Jenny thought over her schedule for the coming week. It was very full, but clearly she should include time for Lieutenant Greyston. He must be made to see his duty.

“I will confess to you, my friends, that there are times when I question the mysterious ways of Providence that leave these outcasts to their horrible destiny. And then I am reminded of Christ on the cross, who gave His own mother into the care of His disciple. I am His follower. You are His follower. He has given the care of His children into our hands, we who are to be His hands on earth. And so we must persevere, for however dark the view, however painful and revolting the labor, I see no scriptural reason for desisting. Sins against children are sins against the God who made them, against the Giver of all life.

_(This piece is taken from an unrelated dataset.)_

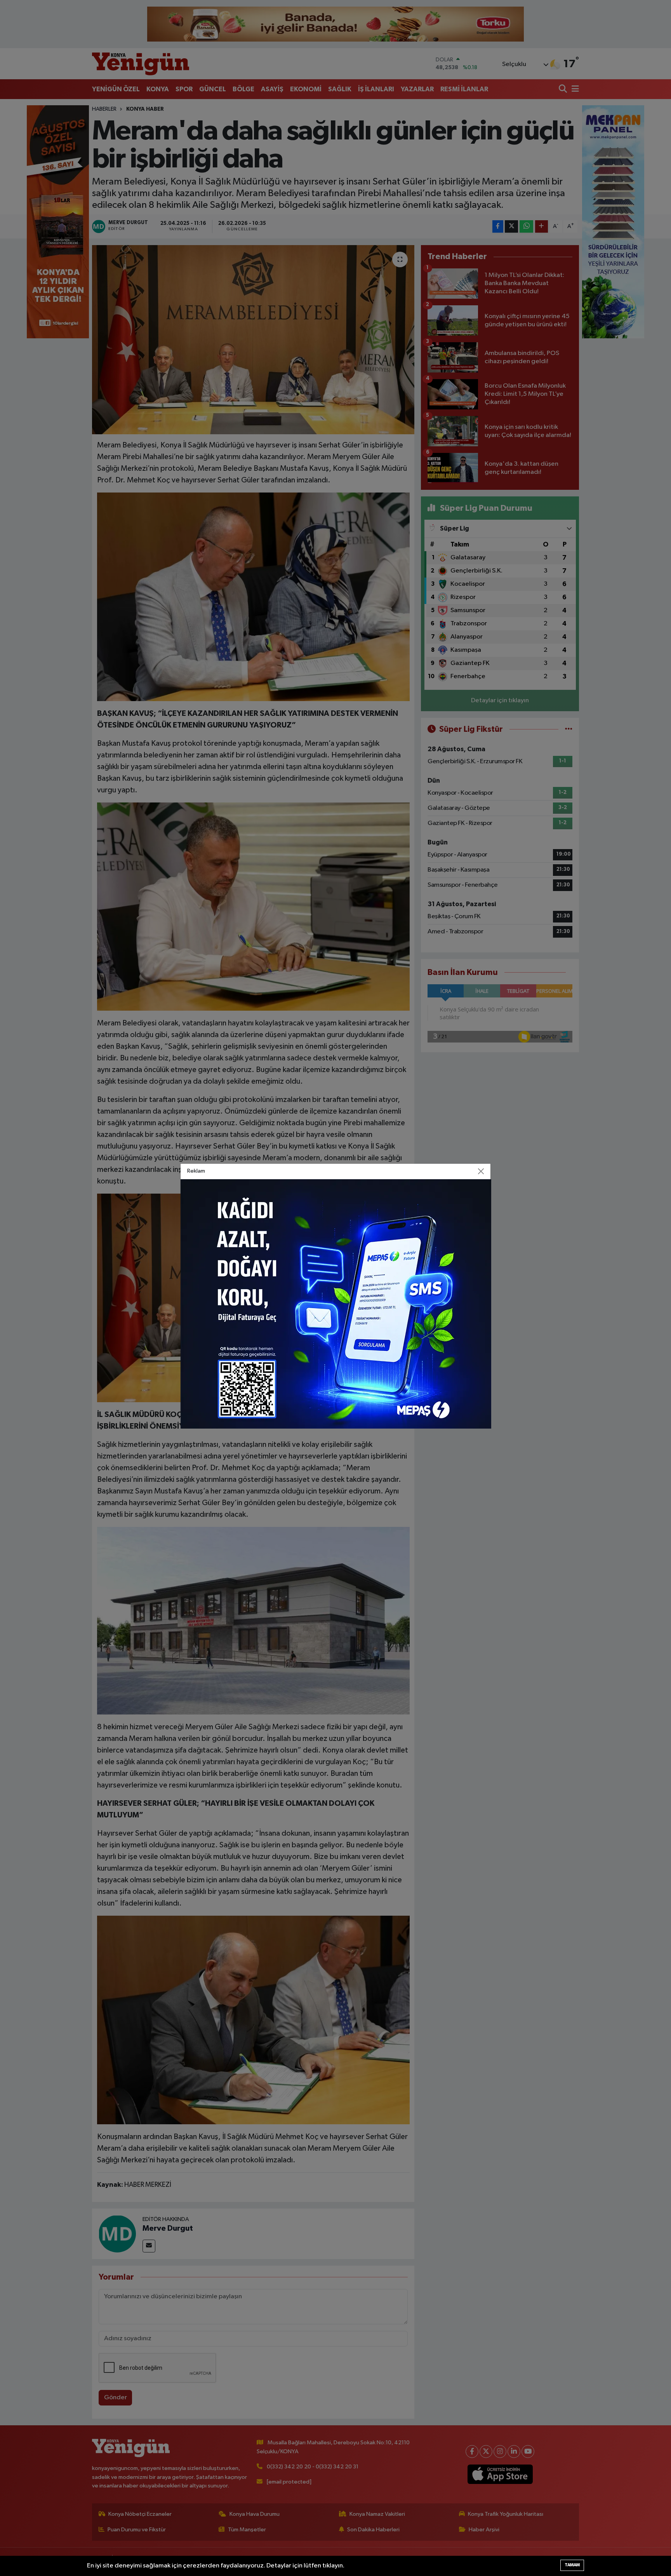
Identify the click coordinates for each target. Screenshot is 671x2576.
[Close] (481, 1171)
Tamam (572, 2565)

“The sins of our fathers’ omissions have been visited on us, and we must act. These, the least and the lowliest, are children of God. We must care for them as our brothers and sisters, beloved in the sight of the One who said, ‘As ye have done it unto the least of these, my brothers, ye have done it unto me.’”

Her heart so full that she was hardly aware of those around her, Jennifer rose with the rest of the audience. Surely there was no evil, whether social or spiritual, that could not be cured with enough energy. Hadn’t Florence Nightingale proved that at Scutari? Through willpower and incredibly hard work, she had accomplished miracles and saved the British army.

Now it was all so clear to Jennifer—teaching in the ragged schools, seeing Joshua’s desperate condition, hearing tonight’s speech—now she saw it all as part of a whole. She had found her calling. She would accomplish miracles and save the British working children.

It was late that night after Jenny had extinguished her candle and snuggled deep beneath her comforter, that the glow faded. Shining visions of saving the suffering children of England were all very well. But what could she do? Rushing off with a head full of romantic notions could result in a worse fiasco than Mary Stanley’s arrival in Scutari with a shipload of silly society girls who had thought nursing soldiers a means to provide interesting tea table conversation.

The earl’s words had made Jennifer see that the work to be done was, if anything, less acceptable for tea table conversation than conditions in Scutari. And ladies of her class were not allowed to go beyond the bounds of tea table and drawing room. No, she had not found the answer, but rather more intense questions. She had a desire but no means of fulfilling it. And still that was only half of her problem. She had also tried to understand her motives for doing the work. But surely the work itself was enough. Saving the children was enough. There need be no larger meaning.